▶ [HOW TO COMPLETE THIS TASK]
Copy out each line of the data below in which the string "agent" appears.

▶ [Items from a data source]
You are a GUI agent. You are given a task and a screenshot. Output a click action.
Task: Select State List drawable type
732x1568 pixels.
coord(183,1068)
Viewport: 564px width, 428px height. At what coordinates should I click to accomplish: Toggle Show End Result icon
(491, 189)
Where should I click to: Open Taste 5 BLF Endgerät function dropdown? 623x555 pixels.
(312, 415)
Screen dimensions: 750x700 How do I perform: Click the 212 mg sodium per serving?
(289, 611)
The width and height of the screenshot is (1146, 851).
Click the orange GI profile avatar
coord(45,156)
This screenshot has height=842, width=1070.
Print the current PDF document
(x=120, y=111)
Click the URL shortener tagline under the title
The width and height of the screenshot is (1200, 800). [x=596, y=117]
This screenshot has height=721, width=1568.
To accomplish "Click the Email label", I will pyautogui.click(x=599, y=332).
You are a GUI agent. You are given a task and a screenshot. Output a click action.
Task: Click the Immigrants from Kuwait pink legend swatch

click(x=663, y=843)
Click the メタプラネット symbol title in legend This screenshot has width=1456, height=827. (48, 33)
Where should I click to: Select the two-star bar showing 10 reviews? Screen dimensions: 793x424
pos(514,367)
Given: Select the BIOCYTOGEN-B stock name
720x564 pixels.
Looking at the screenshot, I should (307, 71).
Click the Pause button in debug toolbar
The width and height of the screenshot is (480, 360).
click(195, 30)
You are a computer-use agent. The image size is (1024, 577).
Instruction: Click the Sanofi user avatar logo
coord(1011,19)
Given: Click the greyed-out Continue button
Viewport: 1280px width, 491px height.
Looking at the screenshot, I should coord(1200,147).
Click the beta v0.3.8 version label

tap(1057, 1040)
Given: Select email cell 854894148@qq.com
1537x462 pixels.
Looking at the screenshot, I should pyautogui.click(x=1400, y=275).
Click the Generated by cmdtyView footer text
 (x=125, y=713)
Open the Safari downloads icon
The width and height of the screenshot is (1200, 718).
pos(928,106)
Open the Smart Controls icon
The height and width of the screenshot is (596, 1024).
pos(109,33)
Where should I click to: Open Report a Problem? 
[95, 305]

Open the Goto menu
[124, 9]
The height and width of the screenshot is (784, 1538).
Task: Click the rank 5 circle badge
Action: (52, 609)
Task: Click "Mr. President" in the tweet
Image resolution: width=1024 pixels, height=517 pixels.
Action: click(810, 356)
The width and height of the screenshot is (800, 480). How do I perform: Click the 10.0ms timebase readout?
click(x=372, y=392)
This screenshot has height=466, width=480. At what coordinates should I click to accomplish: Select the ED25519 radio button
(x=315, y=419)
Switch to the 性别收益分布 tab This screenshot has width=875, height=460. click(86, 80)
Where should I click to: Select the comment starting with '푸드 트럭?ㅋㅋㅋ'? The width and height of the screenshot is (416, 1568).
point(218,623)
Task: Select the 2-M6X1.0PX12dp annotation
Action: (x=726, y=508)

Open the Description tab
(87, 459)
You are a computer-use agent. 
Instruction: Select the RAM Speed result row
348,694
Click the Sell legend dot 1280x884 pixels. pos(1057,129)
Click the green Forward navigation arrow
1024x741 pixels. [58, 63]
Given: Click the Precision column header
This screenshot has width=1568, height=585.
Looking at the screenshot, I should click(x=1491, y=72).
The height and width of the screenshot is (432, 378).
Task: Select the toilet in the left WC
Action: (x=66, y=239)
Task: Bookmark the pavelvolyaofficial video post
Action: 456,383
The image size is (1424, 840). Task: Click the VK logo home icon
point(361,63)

▶ [EXERCISE SOLUTION]
You are a GUI agent. You are given a task and a screenshot. Output a click action.
You are a GUI agent. You are given a task and a screenshot. Output a click action.
You are a computer-use agent. The image size is (1024, 577).
You are a computer-use agent. 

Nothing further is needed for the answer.